The way Malta manages some of the funds it gets from the EU also came under attack for not being “effective and up to standard”.

The latest scrutiny by the EU auditors focused on the payments made to Maltese farmers under the Common Agricultural Policy regime. The ECA expressed serious concern that the agency making payments to farmers in Malta at times did not meet its strict standards of accountability. It mentioned in particular instances of “insufficient audit trails, miscalculations of aid eligible to farmers and payments made before anomalies were resolved”. It also claims there were cases where “penalties were applied incorrectly”.

This is the second time this year this country has been singled out for breaching EU standards in the funds management process. In June, the European Commission suspended the payment of student funds. There could be a partial lifting of this suspension any day now.

It is of little consolation that Malta is not the only member state abusing EU funds system because other Mediterranean countries like Cyprus and Greece have had their paying agencies also classified as “not effective”.

So why does Malta need to clean up this process with urgency?

The simple answer is that if EU governments and regulating bodies like the ECA were to tolerate shoddy management of taxpayers’ funds, this would amount to encouraging “moral hazard” that could undermine the credibility of the EU. At a time when millions of European families are being subjected to painful belt-tightening measures, it is morally and politically unacceptable to mismanage the EU funds built through their hard work and intended to promote growth in different sectors of the European economy and to ensure fairness in our society.

It will be a mistake to consider criticism about the way EU funds are managed as coming only from Eurosceptics that are, undoubtedly, gaining political strength in EU countries.

Open Europe, for instance, is a pro-EU think tank with bases in London and Brussels. It promotes good governance practices in the EU and highlights where weaknesses exist and how they can be overcome. Stephen Booth, an Open Europe analyst, expressed the concern of many who read the latest ECA judgement on the EU’s expenditure in 2009 when he said: “This is a hugely embarrassing annual tradition and it remains absolutely unacceptable.”

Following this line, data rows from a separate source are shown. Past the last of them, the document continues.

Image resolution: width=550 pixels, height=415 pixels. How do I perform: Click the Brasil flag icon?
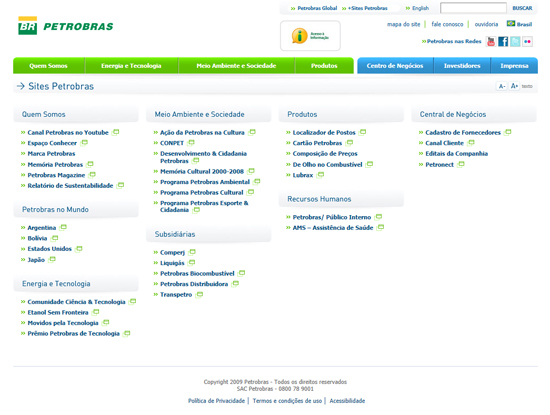click(511, 24)
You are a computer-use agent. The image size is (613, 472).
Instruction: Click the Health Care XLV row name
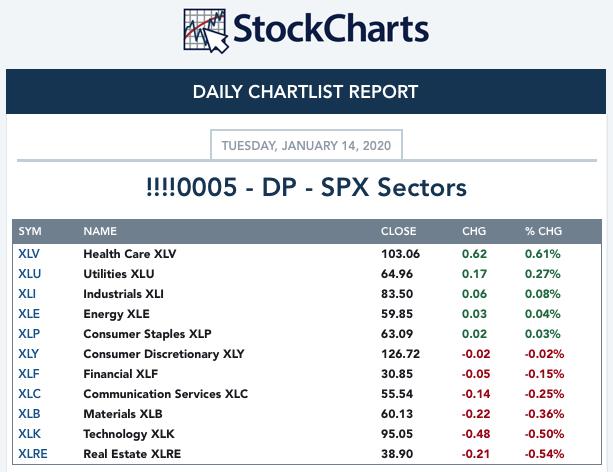[129, 254]
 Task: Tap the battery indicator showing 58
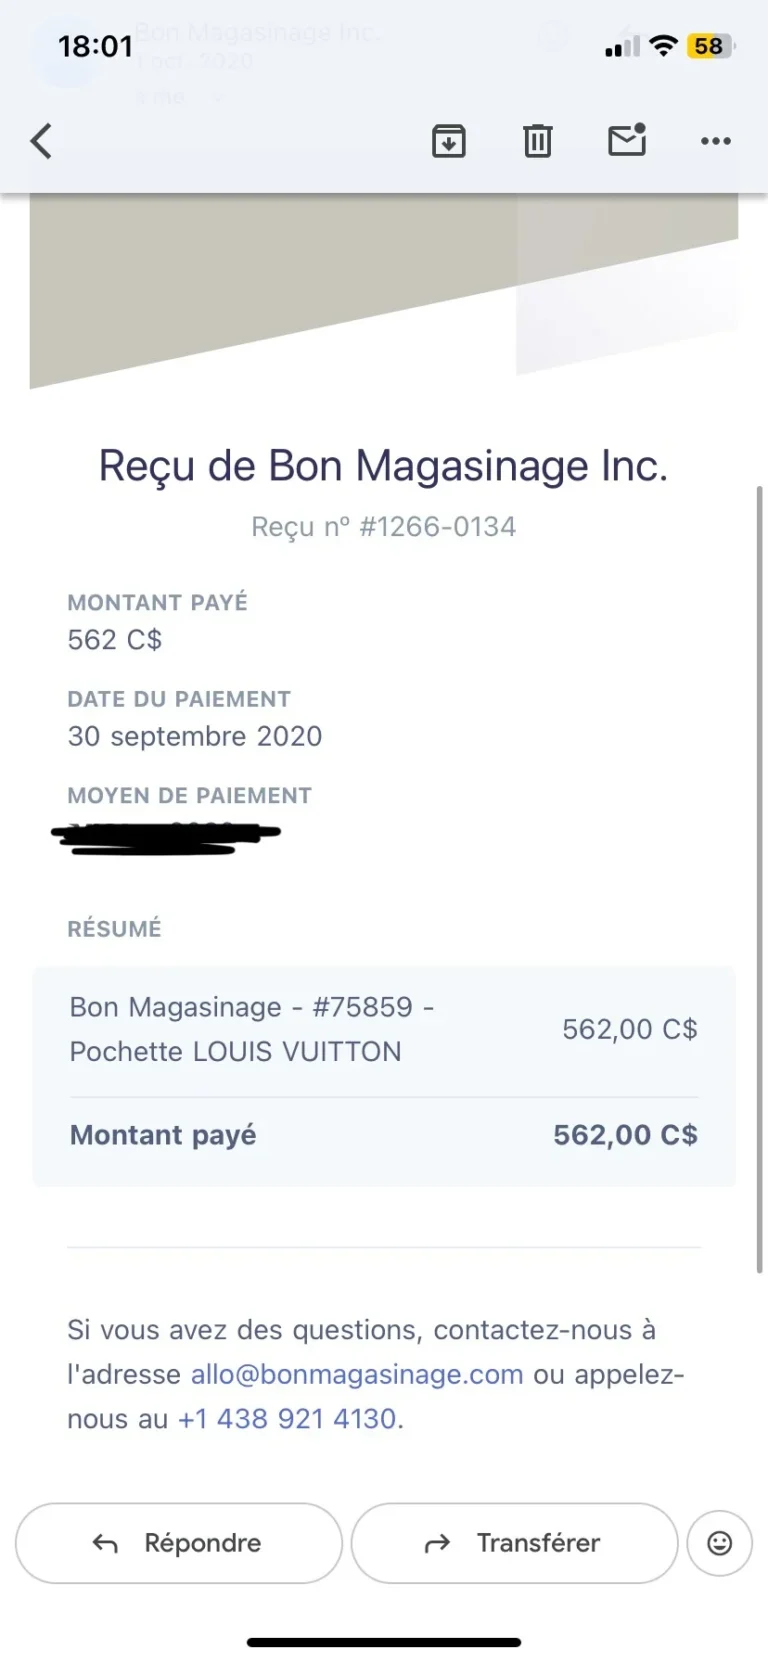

It may be time to overhaul the agencies that administer EU funds in Malta. This could include a review of the process through which payments are made to the intended beneficiaries. The process must also be subjected to regular local external audits by non-government auditors to pre-empt any criticism by EU institutions like the ECA. This can only be achieved if the agencies are manned by professionals who are not only academically qualified but have impeccable records of independence of thought in their professional behaviour.

The risk of getting used to criticism about the way this country manages EU funds is a realistic one. It would indeed be worrying if a government should fail to be moved by comments it is ineffective in managing taxpayers’ money.